▸ **WHAT YOU HAVE TO DO**: Please quote the lines between the line holding "You are a GUI" and the line holding "pos(224,30)", inclusive.

▸ **DATA IN THIS EXERCISE**:
--- Start ---
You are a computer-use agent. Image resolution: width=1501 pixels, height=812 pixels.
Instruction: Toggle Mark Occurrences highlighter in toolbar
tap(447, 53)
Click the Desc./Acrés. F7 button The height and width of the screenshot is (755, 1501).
--- End ---
--- Start ---
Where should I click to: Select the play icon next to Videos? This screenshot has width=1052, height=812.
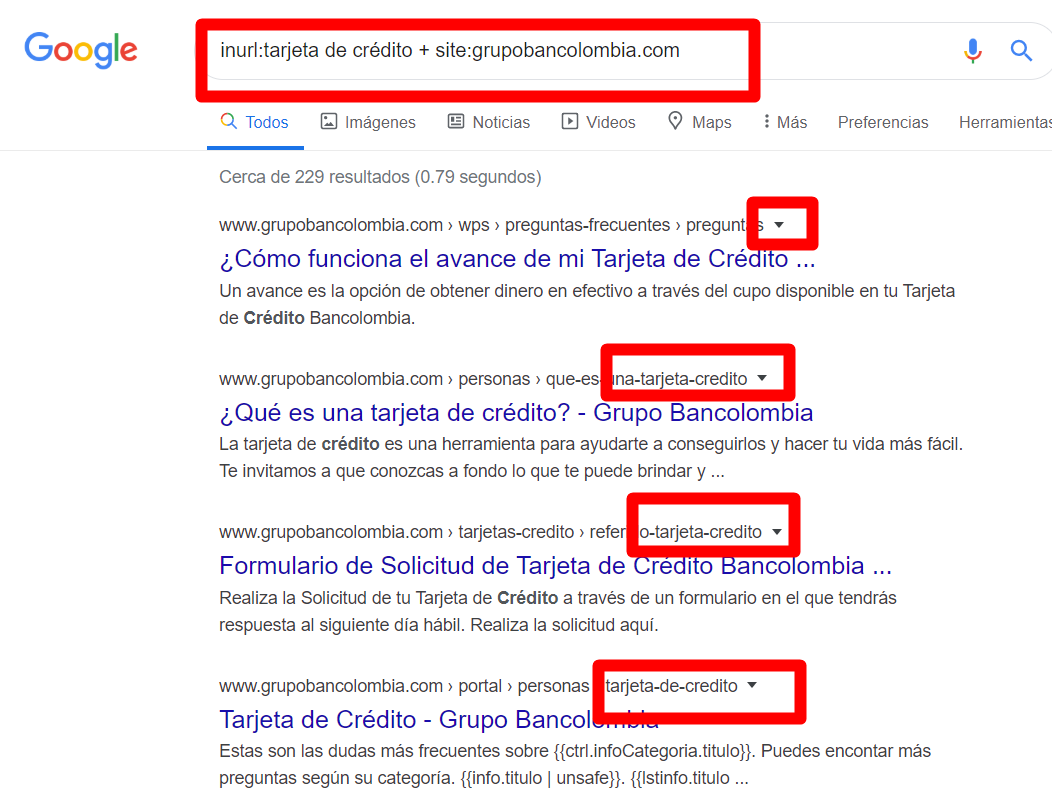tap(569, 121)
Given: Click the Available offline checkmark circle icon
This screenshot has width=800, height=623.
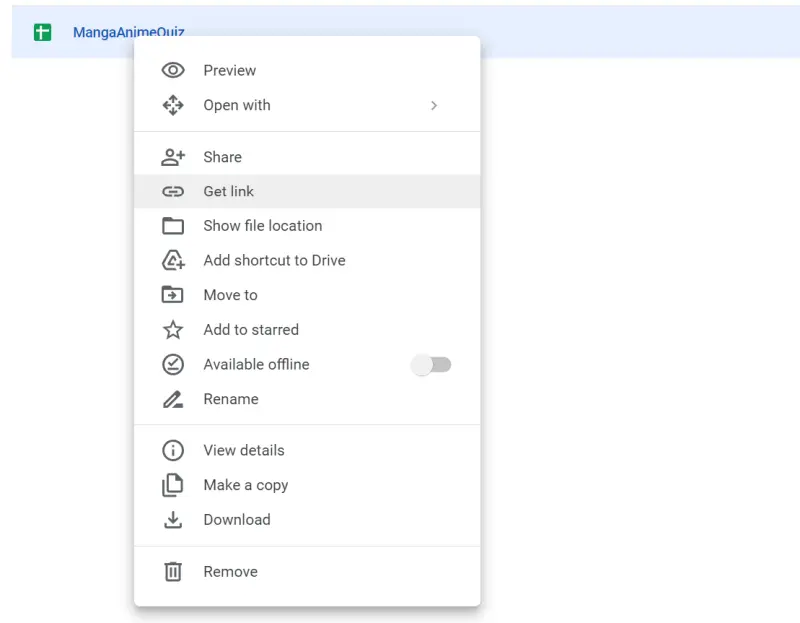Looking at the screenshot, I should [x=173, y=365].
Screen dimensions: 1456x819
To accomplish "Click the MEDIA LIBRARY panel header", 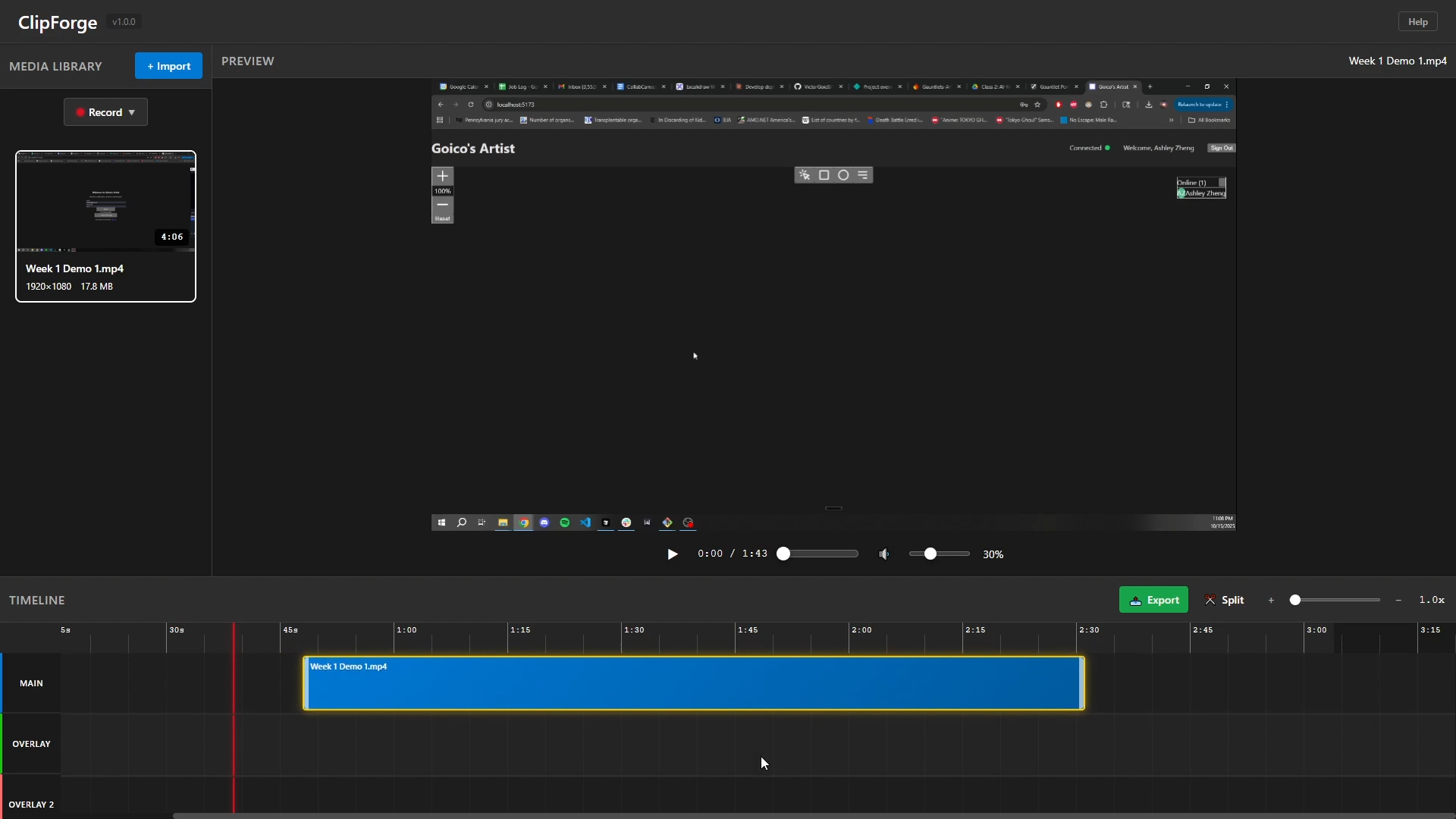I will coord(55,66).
--- End ---
--- Start ---
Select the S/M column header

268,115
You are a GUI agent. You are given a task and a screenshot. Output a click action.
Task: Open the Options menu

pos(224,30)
--- End ---
▸ **ANSWER TO THE PROBLEM**:
You are a GUI agent. You are given a task and a screenshot. Output a click action.
Task: Open the Options menu

pos(224,30)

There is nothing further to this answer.